The article proceeds with a reminder that in the 1970’s, at least two synthetic cannabinoids were a legal prescription in the United States for cancer-induced nausea. Though more sophisticated anti-emetic drugs have been developed since then, there is absolutely no doubt that the endocannabinoid system regulates many aspects of nausea. This means that its manipulation through naturally-harvested cannabinoid supplementation may be the future for patients who have the nausea plight.

Promising animal studies focusing on the anti-emetic effects of cannabidiol supplementation are cited by the Canadian team, concluding that the stage is set for human trials, particularly considering the problematic status of nauseous consequences in the ever-increasing number of cancer patients in chemotherapy, both at present, but more importantly, in the future.

The three studies discussed above cover much of the claims put forth by Elevated Health in their effort to make a case for the Hemp Oil Miracle Pill (specifically mental disorders, anti-inflammatory effect, certain neurological problems, and anti-emetic action).

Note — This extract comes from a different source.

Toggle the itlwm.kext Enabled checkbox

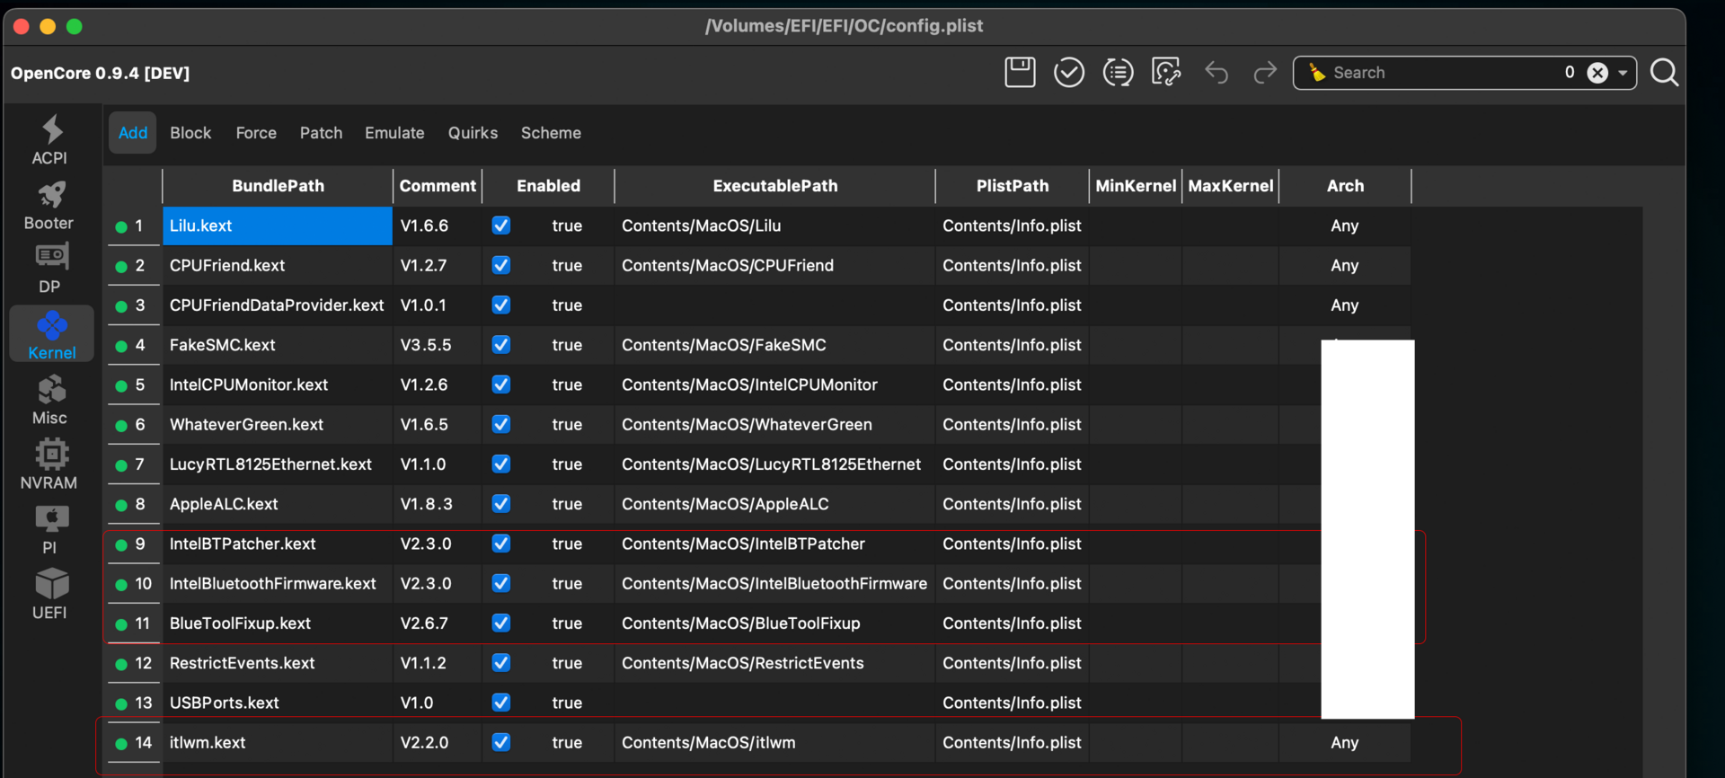[x=501, y=742]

Nevertheless, this would not be a thorough enough review if we would not, however briefly, examine the scientific evidence concerning the other advertised benefits:

  • Bone Growth – this is probably a case of miscommunication as cannabidiol may stimulate a cannabinoid receptor in the nervous system which regulates the amount of fat in the bone marrow, an aspect which influences bone density (whose deficiency leads to osteoporosis as individuals advance in age). The evidence, however, is scarce, with only tests performed on rodents confirming the hypothesis, at least for the time being.
  • Anti-tumor Benefits – the endocannabinoid system regulates many physical processes as a part of the nervous apparatus. Thus, it could play a (probably small) part in the cancers associated with the nervous tissues. Nevertheless, it is clear that the FDA does not approve of cannabinoids as medicine against any disease, least of all cancer. That being said, some cannabinoids are frequently prescribed against the side-effects of certain types of cancer, with THC, in particular, a semi-legal alternative when dealing with those consequences.
  • Hypertension – is a chronic condition and, as is the case with every chronic health problem, there is never a single cause. The manner and degree in which the nervous system regulates blood pressure still hold a degree of mystery to scientists. However, there is limited evidence as to the effects of cannabidiol on the vascular system. Rodents with induced diabetes have exhibited a relaxation in blood vessels when exposed to cannabinoids (including CBD). Also, CBD seems to positively influence the survival rate of leucocytes, although this aspect has an inconclusive bearing on the overall problem of high blood pressure.
  • Seizures – in some cultures, cannabis has been used as a traditional treatment for epileptic seizures. Studies on small rodents yielded mixed results, with cannabidiol showing promising results in cases of non-epileptic seizures. A particular manifestation of epilepsy known as Dravet Syndrome (epileptic seizure occurring in early childhood, brought on by non-related high fever) seems to respond particularly well to CBD supplementation. As is the case with the other disorders, research is severely limited.[4]

Cannabidiol has a strong claim to being at least partially what it is touted. It certainly cannot be harmful, although one should beware when pregnant or in other exceptional physical conditions. The problem is that we do not possess the critical information regarding the hemp strain used in manufacturing the supplement.[5]

Then there is the small matter of the price. Why should a pill sold through a shady website be around 30 percent more expensive than the already well-established products, even though they contain the same amount of active substance?

With so many red flags, no independent reviewer could endorse Elevated Health’s product. Simply put, there are better, more trustworthy, and more affordable alternatives out there. The market of CBD supplements is a competitive one. That is always good news for the consumer!